25: Mimpi |S3 (Revisi)

2.9K 670 308
                                    

Happy reading ❤️

***

[Name] membelakkan kedua matanya ketika melihat pemandangan di depannya. Eren sudah tersungkur ke tepi atap akibat hantaman dari Levi. Mikasa terlihat berusaha melawan Levi. Floch salah satu prajurit baru tampak berusaha menghentikan Mikasa. Erwin terbaring sekarat dengan pendarahan hebat di bagian perut. Berthold yang tak sadarkan diri dengan kondisi tangan dan kaki yang terpotong. Yang terakhir, Armin, tubuh pemuda tersebut sudah sepenuhnya gosong, membuat jantung [Name] serasa mencelos.

"Armin, kau sudah mati ...?" tanya gadis itu dengan kedua matanya yang membelak.

Armin benar-benar mengorbankan dirinya dan penilaian [Name] tidaklah salah akan hal tersebut. Tatapan Armin yang yakin untuk mengorbankan dirinya benar-benar terjadi.

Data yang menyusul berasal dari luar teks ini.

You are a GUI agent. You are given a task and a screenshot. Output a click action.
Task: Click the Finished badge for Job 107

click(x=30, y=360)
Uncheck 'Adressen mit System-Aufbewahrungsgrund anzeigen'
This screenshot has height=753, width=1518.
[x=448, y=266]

Namun, suasana semakin menegangkan ketika Mikasa mencoba membrontak dan berusaha merebut serum titan dari Levi dan berusaha membunuh Floch yang menghalanginya. Hange dengan sigap menahan gadis tersebut.

"Mikasa! Kita masih membutuhkan Erwin!" ucap Hange sembari berusaha membawa Mikasa menjauh.

"Hange?!" Levi tersentak kaget sembari kembali duduk. Pria berusia 26 tahun tersebut terlihat sudah kelelahan dengan hal yang ia lewati. Menghabisi titan-titan dan hampir membunuh Beast titan bukanlah hal yang mudah.

"Kita tak boleh membiarkan api harapan di dalam dinding itu padam!" tambah Hange. Masih berusaha menahan Mikasa yang membrontak dan mulai menangis.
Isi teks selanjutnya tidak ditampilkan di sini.